-- Data shown follows --
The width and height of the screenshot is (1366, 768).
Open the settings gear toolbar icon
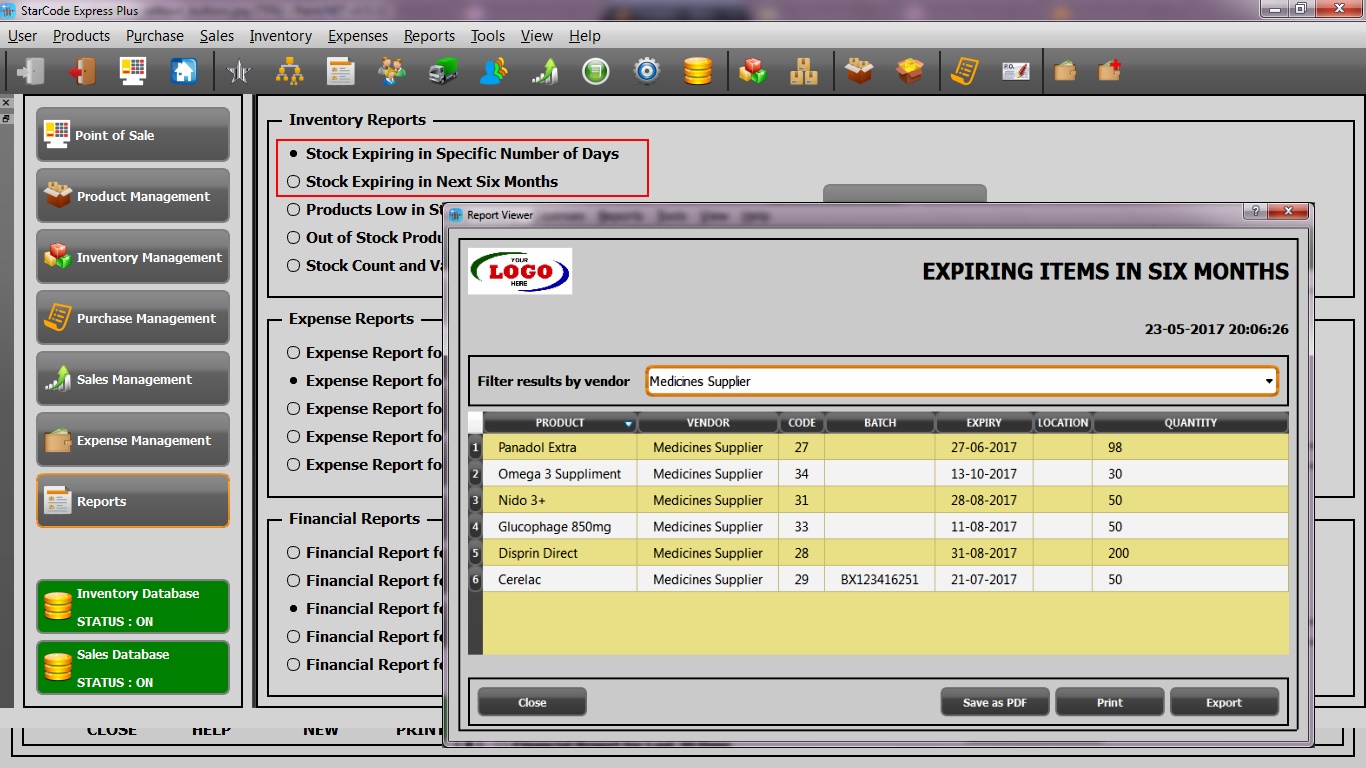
-- Data shown concluded --
-- Data shown follows --
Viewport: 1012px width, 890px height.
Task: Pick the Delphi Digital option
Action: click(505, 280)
-- Data shown concluded --
_What the task asks_.
Look back at the entries above and repeat, unchanged, every line from the line holding "The width and" through the line holding "Open the settings gear toolbar icon".

_Task result_.
The width and height of the screenshot is (1366, 768).
Open the settings gear toolbar icon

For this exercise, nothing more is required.